Поляки постепенно привыкали к тревожной жизни в оккупации, ее неожиданным поворотам, заставлявшим бешено стучать сердце, война меняла их метаболизм, в особенности уровень внимания в состоянии покоя. Каждое утро они просыпались затемно, размышляя, каким будет новый день – может быть, полным скорби, а может быть, он закончится арестом. Не попадет ли она в число тех людей, гадала Антонина, которые исчезают, случайно оказавшись в трамвае или в церкви, выбранной немцами наугад, когда они перекрывают выходы и убивают всех, кто оказался внутри, мстя за какое-нибудь настоящее или выдуманное оскорбление.
Знакомые, безопасные, автоматические действия, сопровождавшие работу по дому, какими бы скучными и монотонными они ни казались, несли успокоение. Постоянная жизнь начеку становилась все утомительнее, напряжение никогда не отпускало до конца, часовые разума продолжали патрулировать причалы возможностей, заглядывая в темные углы, прислушиваясь к опасности, пока сознание не оставалось их единственным узником и кающимся грешником. В стране, которой вынесен смертный приговор, где ход времени, обозначенный утренним светом или движением созвездий, скрыт ставнями, время изменило форму, лишилось части своей эластичности; Антонина писала, что ее дни сделались еще более мимолетными и «ненадежными, словно лопающиеся мыльные пузыри».
Вскоре Финляндия и Румыния примкнули к Германии, Югославия и Греция капитулировали. Нападение Германии на Советский Союз, своего бывшего союзника, породило волны слухов и прогнозов, и Антонину особенно расстроила блокада Ленинграда, поскольку она надеялась, что война, возможно, скоро закончится, а не запылает по-новому. Иногда до нее доходили слухи, что Берлин бомбили, что Карпатская бригада потеснила немцев, что немецкая армия капитулировала, однако в большинстве случаев они с Яном замечали противоречия в подпольных ежедневных, еженедельных и прочих газетах, печатавшихся на протяжении всей войны, чтобы держать партизан в курсе новостей. Редакторы этих изданий отправляли экземпляры и в штаб гестапо – «просто посодействовать вам в поисках, дать вам знать, чтó мы о вас думаем…».

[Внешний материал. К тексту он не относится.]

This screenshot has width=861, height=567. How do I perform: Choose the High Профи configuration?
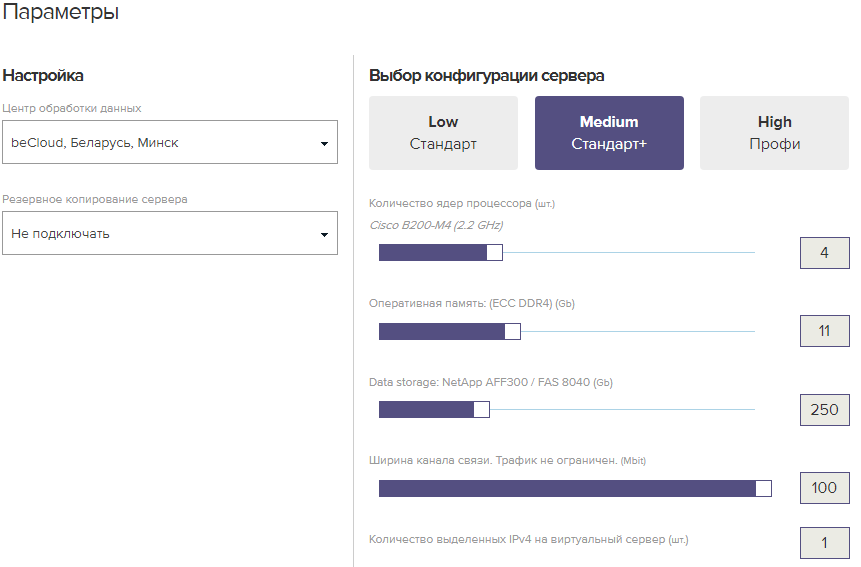point(774,133)
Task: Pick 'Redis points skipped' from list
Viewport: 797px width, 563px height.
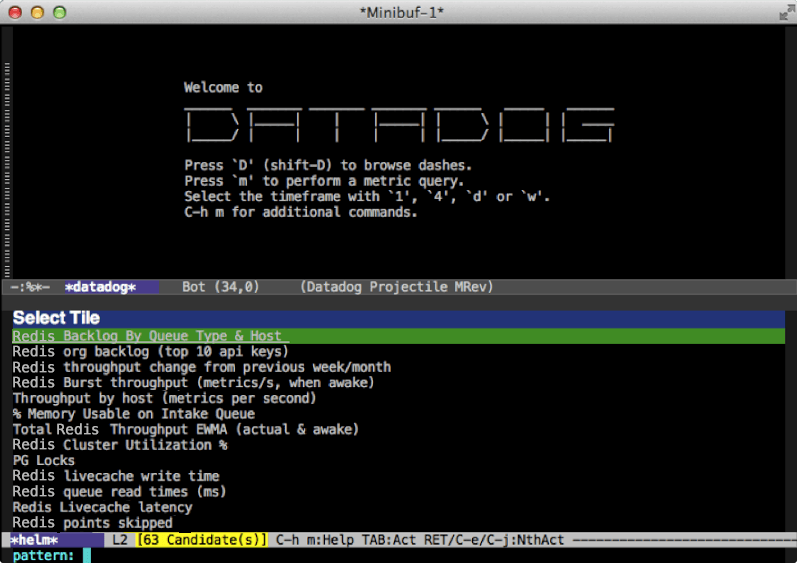Action: point(92,523)
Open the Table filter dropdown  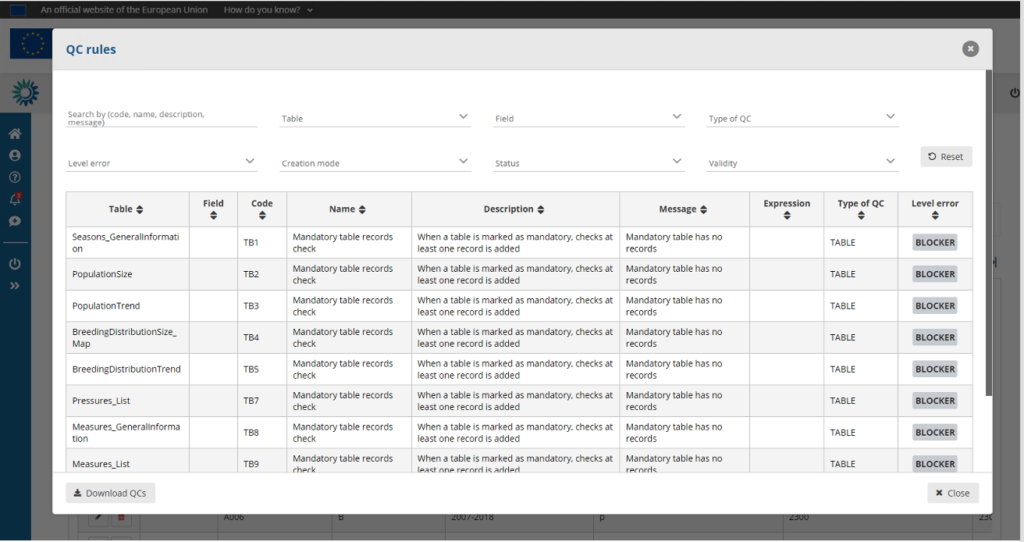[x=375, y=118]
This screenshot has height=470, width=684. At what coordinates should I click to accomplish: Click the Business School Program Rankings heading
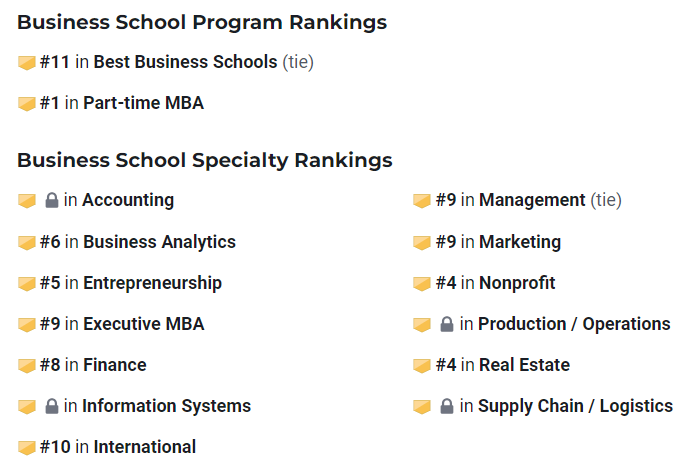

Немецкие солдаты часто приходили в парк пострелять по воронам, которые носились по небу, словно хлопья золы, прежде чем рассесться на деревьях. После ухода солдат Антонина выходила и украдкой собирала тушки, ощипывала и готовила из них паштет, который обедавшие считали фазаньим, – польский деликатес. Однажды, когда дамы нахваливали вкуснейшую тушенку, Антонина рассмеялась про себя: «Ну зачем портить им аппетит подробностями и зоологическими названиями?»
Эмоциональная атмосфера на вилле все время кардинально менялась; за волнами успокоения неслась пена тревог, когда люди, обманывавшие себя пасторальными радостями, узнавали невеселые новости. Пока жизнь искрилась разговорами и музыкой, Антонина умудрялась на время позабыть о войне и даже радовалась, особенно от утреннего тумана, когда центр города растворялся и она могла вообразить себя в другой стране и в другой эпохе. И за это, как она писала в своем дневнике, она была благодарна хотя бы потому, что в магазине абажуров на Капуцинской улице ее жизнь постоянно была пропитана моросью тоски.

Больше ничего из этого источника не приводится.